И мы друг другу тогда ничего не могли ответить. А, да что вспоминать.

Есть вещи, которые вспоминать на земле нельзя. Есть такие, которые — надо, и как можно чаще. А войну — что ее, суку, вспоминать? Я раньше, если расвпоминаюсь, шел и бутылку покупал. И так за бутылкой сидел, один. А жены мои, и Рая и Лида, терпели этот мой скрежет зубовный. Потому что мне этот ужас нет-нет да и приснится. Как подрываюсь. И как лечу — лечу, странно легкий, бестелесный, куда-то ввысь, вверх и вбок, и земля вроде надо мной, а небо — подо мной.

Вот был танец так танец. Я его… не дотанцевал.

Рванул, короче, раскосую красотку — да и кинул себе на руки! Эх, думаю, елки, а я еще сильный. Так стою с раскосой шалавой на руках, и знаю только, что ее зовут Люська!

И все вокруг гомонят: «Жених и невеста! Соленое тесто!.. Первое место танцорам!.. Приз!.. Первый приз!..» И гляжу — уже бабы какие-то, смеясь во все горло и все зубы показывая, на подносе черном жостовском, расписанном красными как кровь цветами, приз наш волокут — три апельсина, четыре мандарина, бутылку сладкого да бутылку беленькой! И еще, ох бабы молодцы, кус ветчины, да приличный! Не пожадничали!

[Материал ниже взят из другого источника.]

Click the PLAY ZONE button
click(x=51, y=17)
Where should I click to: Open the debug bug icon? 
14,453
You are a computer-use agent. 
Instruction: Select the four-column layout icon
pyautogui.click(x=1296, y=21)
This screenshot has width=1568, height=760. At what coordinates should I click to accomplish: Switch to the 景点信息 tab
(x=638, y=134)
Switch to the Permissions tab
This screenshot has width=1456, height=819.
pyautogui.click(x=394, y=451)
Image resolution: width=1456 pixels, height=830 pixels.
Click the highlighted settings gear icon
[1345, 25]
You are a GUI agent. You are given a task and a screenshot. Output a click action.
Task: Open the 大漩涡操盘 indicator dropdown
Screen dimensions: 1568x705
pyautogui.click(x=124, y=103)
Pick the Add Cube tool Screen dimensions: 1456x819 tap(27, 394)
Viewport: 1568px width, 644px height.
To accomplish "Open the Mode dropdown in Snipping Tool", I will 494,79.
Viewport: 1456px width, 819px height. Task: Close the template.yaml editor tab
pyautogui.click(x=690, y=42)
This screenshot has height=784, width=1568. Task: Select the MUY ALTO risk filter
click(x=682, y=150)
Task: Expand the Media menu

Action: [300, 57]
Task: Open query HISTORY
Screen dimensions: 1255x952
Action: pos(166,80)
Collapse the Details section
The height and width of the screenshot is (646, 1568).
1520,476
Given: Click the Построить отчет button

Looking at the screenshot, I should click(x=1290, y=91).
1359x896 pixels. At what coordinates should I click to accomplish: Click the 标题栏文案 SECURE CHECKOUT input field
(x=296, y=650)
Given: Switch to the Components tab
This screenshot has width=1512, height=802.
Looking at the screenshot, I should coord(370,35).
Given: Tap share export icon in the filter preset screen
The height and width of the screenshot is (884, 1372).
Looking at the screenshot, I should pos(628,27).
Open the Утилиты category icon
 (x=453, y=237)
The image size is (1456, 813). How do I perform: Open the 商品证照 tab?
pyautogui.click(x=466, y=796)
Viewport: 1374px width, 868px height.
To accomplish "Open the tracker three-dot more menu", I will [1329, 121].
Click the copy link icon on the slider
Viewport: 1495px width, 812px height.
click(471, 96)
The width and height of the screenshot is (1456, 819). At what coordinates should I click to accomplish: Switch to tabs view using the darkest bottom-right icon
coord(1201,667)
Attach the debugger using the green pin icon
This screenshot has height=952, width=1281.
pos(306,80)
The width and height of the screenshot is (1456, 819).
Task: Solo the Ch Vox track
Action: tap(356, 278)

И поднос на снег ставят; и призы наши хватают, нам в карманы суют. Оттопыриваются карманы. Горлышки бутылок из карманов торчат. Я беру бутылку красного, мне услужливо чья-то рука штопор сует. Долгое ли дело! Протягиваю бутылку Люське.

— За твой танец!

Она подмигивает мне озорно, хищно рысьим, зелено-черным, антрацитовым глазом. Беззастенчиво пьет, жадно, как ребенок — компот, темное адское вино.

Сладкое, спрашиваю? «Еще какое сладкое!» — кричат мне узкие, ползущие по лицу как змеи, дикие глаза. И танец наш дикий. И вино неприрученное. И что будет в следующий момент, я не знаю! И не боюсь! Ибо вся жизнь — это путешествие! Ибо счастлив лишь путник! И не знает он, что ждет его за углом дома, в густом лесу, в ледяных, метельных горах!

И сказал я себе: Исса, вот прошел ты пути своего немного совсем. Еще не взобрался на вершину! Но уже победил мороз, воспел Солнце неистовым, последним танцем своим! В эту суровую, страшную жизни пору, на этой полной народу площади, чужой и полной богатств и воровства, ветер и снег вступили в битву с твоей ветхой одеждой. Со старым, обветшалым сердцем твоим.